Acne is an intriguing model for the study of interactions between hormones, innate immunity, inflammation and wound healing (scarring). The manifestations and involvement of acne in different systemic diseases and some rare syndromes demonstrate its multifaceted nature. Synovitis-Acne-Pustulosis-Hyperostosis-Osteitis (SAPHO) and Pyogenic Arthritis-Pyoderma gangrenosum-Acne (PAPA) syndromes, both regarded as autoinflammatory diseases, highlight the attributes of inflammation in acne. While SAPHO syndrome can be used to explore the pathogenic role of Propionibacterium acnes in acne, PAPA syndrome and Apert syndrome can help understand the genetic influence on acne.

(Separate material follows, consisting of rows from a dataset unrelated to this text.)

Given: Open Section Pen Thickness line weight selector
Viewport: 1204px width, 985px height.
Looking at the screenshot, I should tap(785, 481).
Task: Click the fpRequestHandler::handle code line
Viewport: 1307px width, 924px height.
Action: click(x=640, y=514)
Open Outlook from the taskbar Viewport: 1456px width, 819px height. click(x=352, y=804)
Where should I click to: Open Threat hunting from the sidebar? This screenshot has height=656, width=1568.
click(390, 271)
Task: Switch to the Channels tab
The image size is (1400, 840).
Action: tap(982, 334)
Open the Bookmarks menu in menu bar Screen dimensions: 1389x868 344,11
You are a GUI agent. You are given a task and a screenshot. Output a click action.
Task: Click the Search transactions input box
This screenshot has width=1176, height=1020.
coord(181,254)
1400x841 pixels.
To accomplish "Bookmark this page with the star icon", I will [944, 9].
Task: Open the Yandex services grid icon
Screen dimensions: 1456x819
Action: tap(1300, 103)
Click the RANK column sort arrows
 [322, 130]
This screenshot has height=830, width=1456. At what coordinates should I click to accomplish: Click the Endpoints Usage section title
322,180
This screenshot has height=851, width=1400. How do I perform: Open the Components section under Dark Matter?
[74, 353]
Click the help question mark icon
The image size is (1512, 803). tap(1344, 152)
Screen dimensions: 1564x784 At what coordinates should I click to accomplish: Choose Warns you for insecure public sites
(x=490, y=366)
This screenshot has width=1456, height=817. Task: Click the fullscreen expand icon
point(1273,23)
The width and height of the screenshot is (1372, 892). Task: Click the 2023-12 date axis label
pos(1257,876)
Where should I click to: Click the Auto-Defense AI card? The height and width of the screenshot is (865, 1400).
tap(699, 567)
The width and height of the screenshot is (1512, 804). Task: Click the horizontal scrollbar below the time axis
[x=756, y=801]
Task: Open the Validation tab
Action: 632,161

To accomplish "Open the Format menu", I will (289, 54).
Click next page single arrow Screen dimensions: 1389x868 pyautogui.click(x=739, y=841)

The genetic defects in the gain-of-function of FGFR2 mutations in Apert syndrome and acne nevus of Munro lend further support to the hypothesis that the interaction of forkhead box class O (FoxOs)-mediated transcriptional regulation with androgen receptor transactivation and insulin/insulin like growth factor-1(IGF-1)-signaling is crucial in acne pathogenesis. Novel biologics, such as tumor necrosis factor (TNF) blockers and IL-1 inhibitors, appear promising in opposing the inflammation associated with SAPHO and PAPA syndromes, but it remains to seen if they can also improve severe acne particularly in the long term.